The husband of the complainant/respondent No.1had availed of a Gold Debit Card facility by Axis Bank (OP No. 1) under which, he was holder of a Personal Accident Policy of Rs. 5 lakhs. On the death of the Complainant’s husband, she informed the OP No. 1 about the accident and claimed the insurance amount. However, her request was turned down by O.P. No. 1 stating that a prerequisite to keep the personal accident insurance cover activated was that the policy holder should have made a purchase transaction in 365 days prior to the day of death and additionally should have maintained an average quarterly balance of Rs.2,500/- in the two quarters before the date of the incident. O.P. No. 1 further stated that in the present case the account in question was not having the required average quarterly thereby invalidating the policy.
It was contended by the Complainant that the terms and conditions governing the policy had never been given by the Bank, or the insurance company to the insured/deceased.
The District Forum concluded that it was incumbent upon the OP No.1 Bank to make the terms and conditions clear to the complainant at the time of opening the account or sending the debit card. Moreover, a perusal of the statement in the Welcome Kit, enclosed with the Gold Debit Card, indicated that the Bank never informed the complaint to keep the minimum average quarterly balance. They also stated that both the respondents were guilty of deficiency in service, but the District Forum ordered only the Insurance Company to pay a sum of Rs.5 lakh to the complainant towards the personal accident insurance claim of her husband and also a sum of Rs. 5,000/- as compensation for mental agony etc. and Rs.3,000/- as cost of litigation.

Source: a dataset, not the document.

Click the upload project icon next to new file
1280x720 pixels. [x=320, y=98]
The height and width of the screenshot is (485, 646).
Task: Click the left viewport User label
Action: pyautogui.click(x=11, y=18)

The NCDRC agreed with the decision of the consumer fora below which held the Bank responsible for not conveying the terms and conditions of the Insurance Policy to the complainant account holder. However, the NCDRC differed in opinion on the issue of imposition of liability only upon the petitioner Insurance Company while the Bank was totally exonerated. Therefore the orders passed by the State Commission as well as the District Forum were held to be perverse in the eyes of law and hence unsustainable.